─── 本文
「これは何だ!」――教授の逆鱗に触れ、医局をクビに

ただ勉強したかっただけなのに・・・

「これは何だ!」――教授の逆鱗に触れ、医局をクビに

小児科医佐野 守(仮名)さんの場合

「これは何だ!」――教授の逆鱗に触れ、医局をクビに

佐野 守(仮名)さん
1999年に地方の国立大学を卒業後、出身大学の医局へ入局。人事異動を巡り、教授ともめたことが原因で、入局3年目の2001年に医局を”クビ”になる。一度の転職を経て、6年前から現在の勤務先である総合病院に勤務。30代、妻と一男一女。父は開業医。

 「もう、うちの医局とは関係ないから」――入局3年目、医局の人事ローテンションに反して自分の希望を押し通したために、教授の不興を買い、医局を除名される。「あのとき、どうするのが一番良かったのか…」。正解はないが、後悔もない。


—— 医局を除名された経緯について教えてください。

 大学卒業後、そのまま出身大学の医局に入りました。入局2年目の終わり、どうしても小児の脳神経に関することを勉強したいと思ったため、それについて専門的に学べるA病院に行きたいと思っていました。そこで、その話を教授に伝えました。そのときの教授の反応ですか?「ふざけるな!」といった感じでしたね。口では「今は人手も足りないし、もう少し待ってほしい」と言っていましたが、内心は「医局には医局のローテーションがあるんだ。入局3年足らずでそんな勝手なことを言うな!」と思っていたでしょう。

 教授に「もう少し待て」と言われたものの、勉強したいという気持ちは変わりませんでした。教授に話をしてから数週間後、A病院が研修医を募集していることが分かったんです。A病院は非常に人気のある病院でしたから、「こんなチャンスは二度とない」と思い、すぐに応募しました。「教授の了承を得てから応募する」のが医局の通例でしたが、私はそれをしませんでした。

 すると、私は運よく採用され、その通知が医局に届いたことですべてが露呈しました。「一体これは何だ!」と教授は怒り、かなりもめましたが、最後には教授が折れ、「受かったものは仕方がない。行ってきなさい」ということに落ち着きました。

 採用通知が届いたのが3月、A病院に赴任したのは4月でした。僕は念願かない、やりたかった勉強ができるとあって毎日懸命に仕事に取り組んでいました。しかし、A病院に勤務して1カ月が過ぎたころ突然、医局からの除名、"クビ"を宣告されたんです。

—— 具体的にどのように宣告されたのですか?

 教授からA病院へ直接電話があり、「もう、君はうちの医局とは関係ないから」と言われました。この一言で終わりでした。

—— "クビ"を言い渡されたとき、どう思いましたか?

 予想外のことでとても驚きました。渋々とはいえ教授の了承を得ていたので、除名までされるとは思ってもいませんでした。教授はよほど腹に据えかねていたんでしょうね。よくよく思い起こしてみれば、A病院に行くと決まった時点で除名は決まっていたような気がします。僕のような人間が増えたら医局の人事は回りませんからね。医局の秩序を乱さないために、「ルールを守らないとどうなるか」ということをほかの局員に示す、"見せしめ"的な要素があったのかもしれません。今から思うと、僕が甘かったんでしょう。
──────
─── 記録資料
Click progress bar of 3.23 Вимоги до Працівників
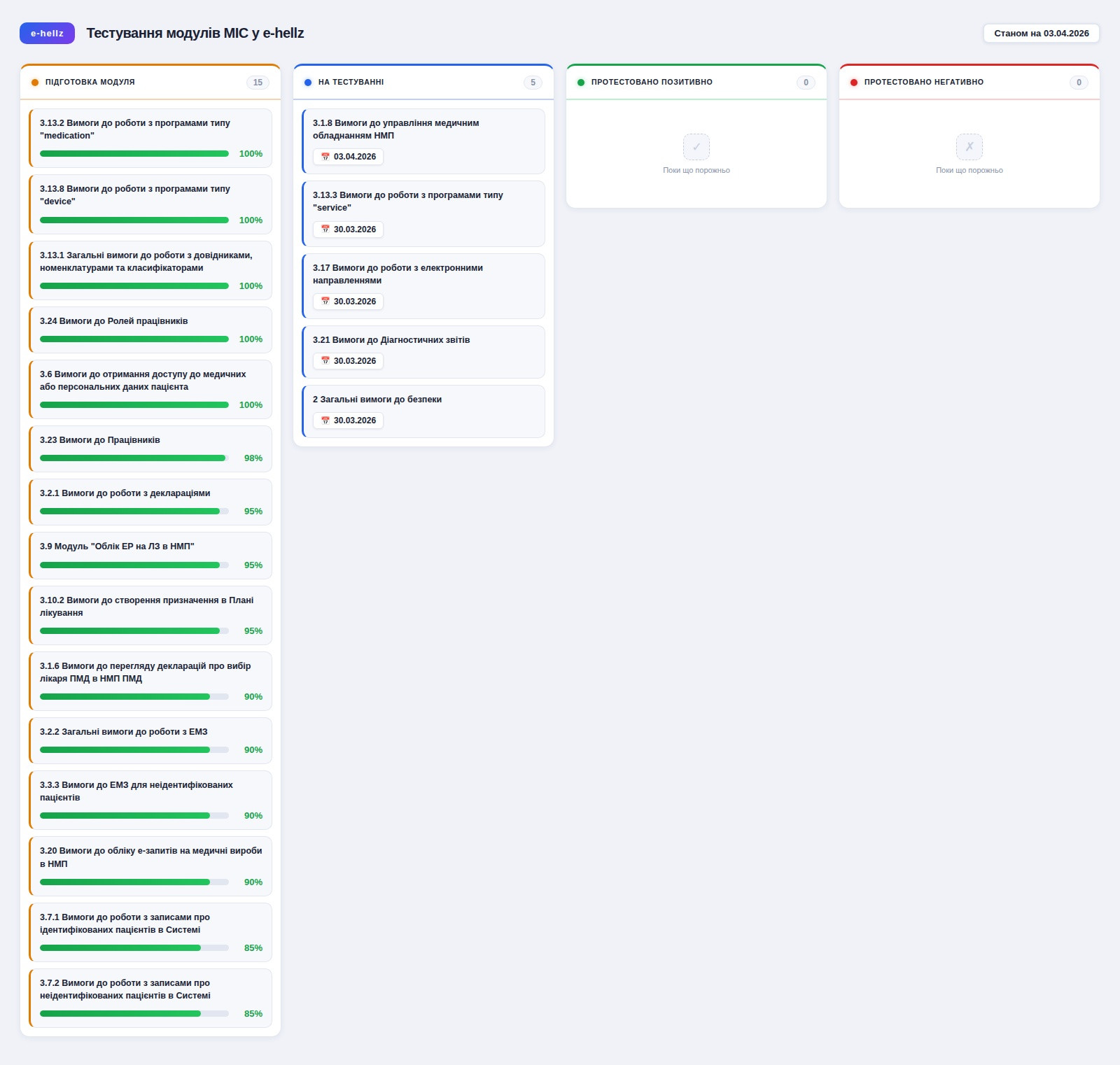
──────
### 課題 1:
次の(a)〜(c)が本文の内容と合っているかどうかを判断してください。それぞれ「はい」か「いいえ」で答え、判断の根拠となる本文の語句を正確に引用してください。
(a) 佐野さんは、教授の了承を得てからA病院に応募した。
(b) 医局からの除名は、教授からA病院への電話で伝えられた。
(c) 佐野さんは1999年に地方の国立大学を卒業した。
### 課題 2:
本文のうち、「教授に「もう少し待て」と言わ」で始まり「ということに落ち着きました。」に至るまでの部分を、一字一句違えずに書き写してください。
### 課題 3:
本文に基づいて、次の問いに答えてください。
(a) 佐野さんがA病院に赴任したのは何月ですか。
(b) 佐野さんが医局を"クビ"になったのは何年ですか。
(c) 佐野さんの父の職業は何ですか。

### 解答 1:
(a) いいえ。「「教授の了承を得てから応募する」のが医局の通例でしたが、私はそれをしませんでした。」
(b) はい。「教授からA病院へ直接電話があり、「もう、君はうちの医局とは関係ないから」と言われました。」
(c) はい。「1999年に地方の国立大学を卒業後、出身大学の医局へ入局。」

### 解答 2:
教授に「もう少し待て」と言われたものの、勉強したいという気持ちは変わりませんでした。教授に話をしてから数週間後、A病院が研修医を募集していることが分かったんです。A病院は非常に人気のある病院でしたから、「こんなチャンスは二度とない」と思い、すぐに応募しました。「教授の了承を得てから応募する」のが医局の通例でしたが、私はそれをしませんでした。

 すると、私は運よく採用され、その通知が医局に届いたことですべてが露呈しました。「一体これは何だ!」と教授は怒り、かなりもめましたが、最後には教授が折れ、「受かったものは仕方がない。行ってきなさい」ということに落ち着きました。

### 解答 3:
(a) 4月
(b) 2001年
(c) 開業医